As a city, Dublin faces some big questions from Facebook’s decision to start letting its Irish workforce live abroad.

1. Will other tech companies follow?

2. Does this signal an exodus of tech workers from Dublin?

3. What impact, if any, will this have on rents, house prices and the local economy?

For most people who don’t work in tech, it is the third question that excites most discussion.

On paper, it looks potentially seismic.

If 10pc of Facebook’s 6,000 Irish staff went to live in France, Spain, Germany, Holland, Italy, Poland or the UK, it would have an immediate impact on rents within two miles of the company’s current docklands headquarters.

Now imagine that other tech firms follow suit. If 10pc of Google’s overall Irish workforce (8,000 people) or Microsoft’s (3,000 people) or Amazon’s (1,500) decide to do the same, there might be a hefty chunk of premium demand taken out of the Dublin housing market.


They don’t even have to move out of the country to achieve the same effect — a switch to Waterford or Wicklow or Belmullet would make something of a similar impact on Dublin property prices.

And that’s just the tech sector.


Because companies like Facebook and Google tend to be early actors on workspace and HR policy, the effect could, in theory, be even bigger across other industries.

“I do think what we’re seeing now might be a flavour of things to come,” says Dee Coakley, CEO and co-founder of Boundless, a firm that sets up companies to employ people abroad.
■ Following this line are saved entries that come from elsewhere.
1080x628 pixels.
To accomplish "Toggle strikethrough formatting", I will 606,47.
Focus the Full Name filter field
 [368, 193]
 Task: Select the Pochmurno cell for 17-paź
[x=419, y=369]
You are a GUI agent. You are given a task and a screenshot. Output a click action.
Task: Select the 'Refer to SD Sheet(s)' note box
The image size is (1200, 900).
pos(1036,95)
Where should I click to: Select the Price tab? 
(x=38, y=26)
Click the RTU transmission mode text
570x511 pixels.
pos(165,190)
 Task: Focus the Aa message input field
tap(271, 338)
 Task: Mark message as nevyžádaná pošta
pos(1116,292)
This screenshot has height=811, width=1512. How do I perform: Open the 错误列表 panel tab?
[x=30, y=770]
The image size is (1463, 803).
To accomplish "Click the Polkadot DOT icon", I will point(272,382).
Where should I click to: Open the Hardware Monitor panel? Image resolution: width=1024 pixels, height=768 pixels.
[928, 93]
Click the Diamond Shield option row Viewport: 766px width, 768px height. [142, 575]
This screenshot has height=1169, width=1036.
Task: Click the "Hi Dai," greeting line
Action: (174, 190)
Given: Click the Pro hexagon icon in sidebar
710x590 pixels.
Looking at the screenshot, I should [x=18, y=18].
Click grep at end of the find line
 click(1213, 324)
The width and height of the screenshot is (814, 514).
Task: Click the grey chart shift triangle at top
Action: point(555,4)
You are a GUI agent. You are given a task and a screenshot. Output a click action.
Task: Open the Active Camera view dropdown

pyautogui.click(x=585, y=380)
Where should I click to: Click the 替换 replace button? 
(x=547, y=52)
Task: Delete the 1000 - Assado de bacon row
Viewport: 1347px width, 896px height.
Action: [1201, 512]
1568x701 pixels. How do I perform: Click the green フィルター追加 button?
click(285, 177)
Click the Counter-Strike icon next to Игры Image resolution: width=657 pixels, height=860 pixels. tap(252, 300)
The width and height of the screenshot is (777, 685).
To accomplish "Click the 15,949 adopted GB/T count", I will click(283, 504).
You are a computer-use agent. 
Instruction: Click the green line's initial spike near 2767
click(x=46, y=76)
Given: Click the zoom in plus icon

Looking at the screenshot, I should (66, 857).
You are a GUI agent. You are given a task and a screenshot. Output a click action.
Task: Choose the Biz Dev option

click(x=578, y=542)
Coakley says that demand for her firm’s services started in the tech sector but has now spread to a much wider array of industries.

It’s not just remote working evangelists looking on with interest.

The caricature of rich tech workers bagging the best city apartments and houses is increasingly a grumbling point.

Job announcements from the biggest multinationals are now regularly met with as many groans as there are cheers.

Indeed, scratch the surface in any exchange on the topic and you’ve a good chance of hearing some ugly populist version of: ‘what good are these foreign tech workers to us, anyway, coming over here and driving accommodation costs up with their high paid jobs?”

So is Facebook’s move a nail in the coffin of Dublin’s never ending tech office expansion program?

Will half the tech multinationals become, as one Twitter grump put it, “little more than shell companies grabbing low tax advantages and employing no-one anymore”?


Facebook’s new HR policy may or may not be a dawn for the future of work. It could just be just another Zuckerberg memo that isn’t fully followed through. (There have been a few of those.)

Google, for example, isn’t adopting anything close to as eager a stance on remote working. It foresees no more than a fifth of workers choosing to work from home over the long run. In the meantime, it’s actually applying for planning permission to expand its office footprint — again — in Dublin.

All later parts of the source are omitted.